I am trying to train a NN model in MATLAB to predict the amount of overflow for flooded junctions in an urban runoff system and I have 45 samples and 15 features. The issue is, I don't think 45 samples are quite enough for predictive modeling. Is there anything I can do to have a have good model without the need to augment my dataset (maybe training another model instead of NN is a better choice?), or should I just jump right into data augmentation techniques? Is data augmentation even a wise choice?

Ari
  • 11

1 Answers1

0

As I wrote yesterday, there are issues with data augmentation. If you have a small sample size, you put yourself at similar risk of overfitting as you would be fitting a complex model, and if you have a large sample size where that is not such a concern, then I question the need to synthesize artificial data.

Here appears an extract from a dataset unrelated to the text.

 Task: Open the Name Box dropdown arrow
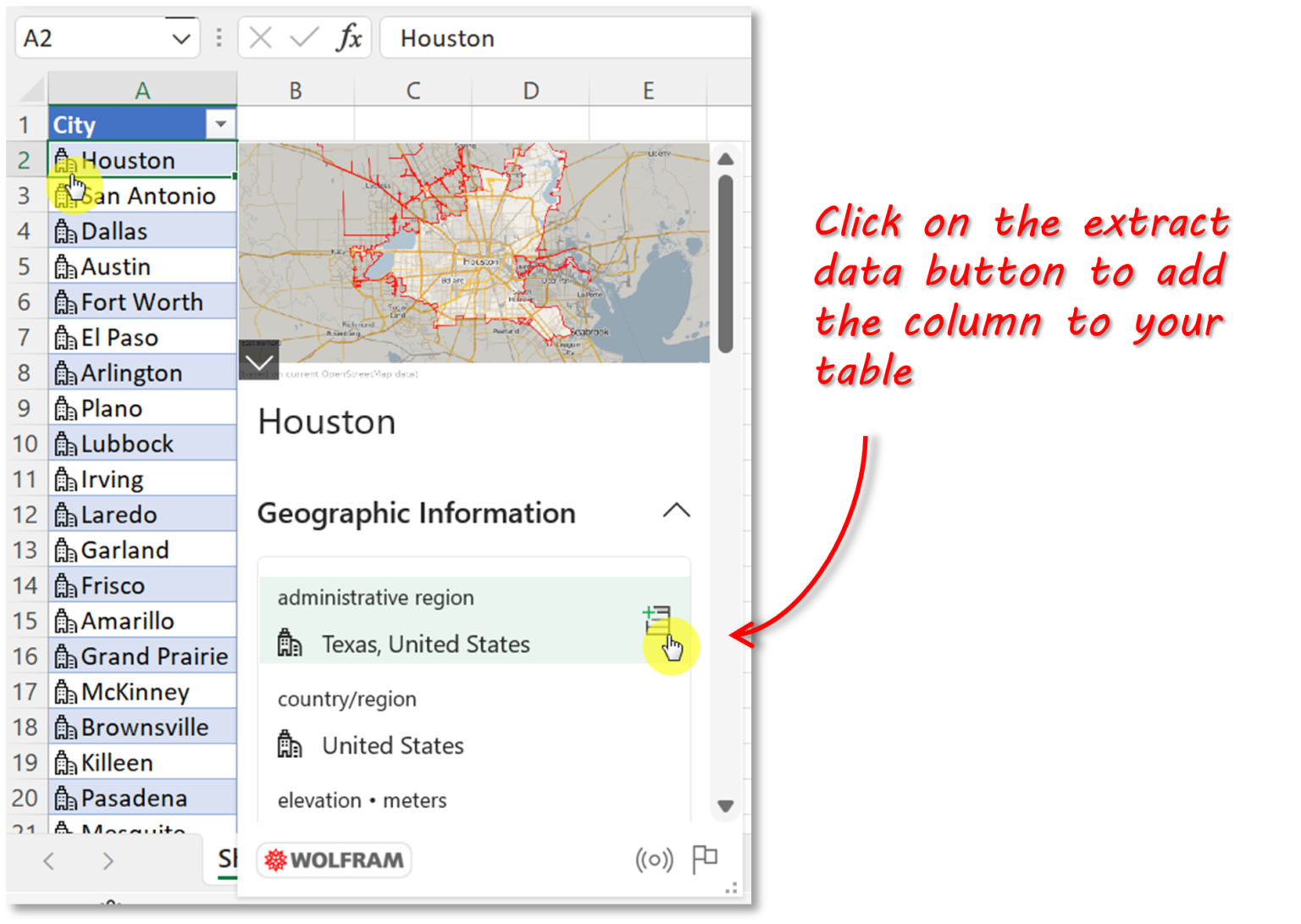(179, 37)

With just $45$ observations, you lack the sample size to do sophisticated modeling like neural networks (unless you just want to learn the mechanics of writing neural network code). Unless this overflow follows a simple pattern, consistently strong performance is unlikely.

My suggestion is to work with a simple model like a linear regression on a few features, perhaps three to five features, following a rule-of-thumb for using one feature per $10$-$15$ observations. This is unlikely to achieve the kind of performance that you would get from sophisticated modeling on a large data set, but this is probably all your data will allow.

Dave
  • 62,186